Member Since: Sep 2007
Location: Mississippi
Posts: 1,728
My husband is wonderful. And I am extremely lucky for that.

The major part of my pain is that this isn't even close to the first time she has lied, but this is, perhaps, the biggest lie. She's a very hurtful person and the email I pasted is a very good sampling of how she talked to and treated me for much of my life. Constant threats, constant guilt and constant reversal of the truth. Unfortunately, I have always sought approval from her which I will never receive. Its something I work on constantly with my pdoc, but cannot yet seem to accept.

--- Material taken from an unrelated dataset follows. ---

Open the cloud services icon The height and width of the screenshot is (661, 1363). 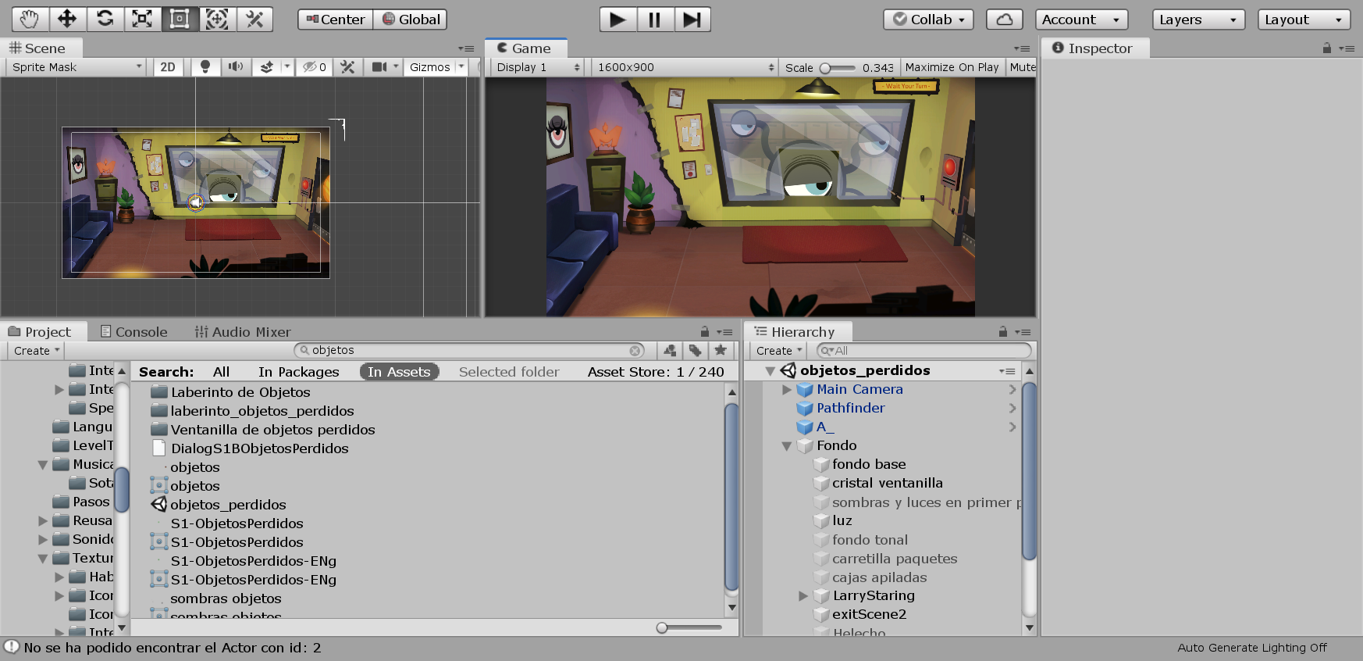click(x=1005, y=20)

And my mom wasn't young when she had me, or at least not overly young. She was almost 21 years old. And while there surely are some circumstances around this that she doesn't want to share, for whatever reason, I believe it is my right to know. She has never held back from telling me other "bad" things, so its a matter of her trying to control me as usual by not telling me about this now. Honestly, the betrayal of having a father (good or bad) ALIVE my whole life, yet never knowing is something that I can't even begin to cope with. My emotional stability on a super good day is tenuous at best. Right now its like my brain is barely functioning. All day I just blared the radio and cleaned (something I do when I am frantic). It keeps my brain drowned out so that my thoughts don't consume me.

Thank you all for listening to me. It means a lot. I've been a member of this forum for years, but mostly just read. Thank you very much for being here for me.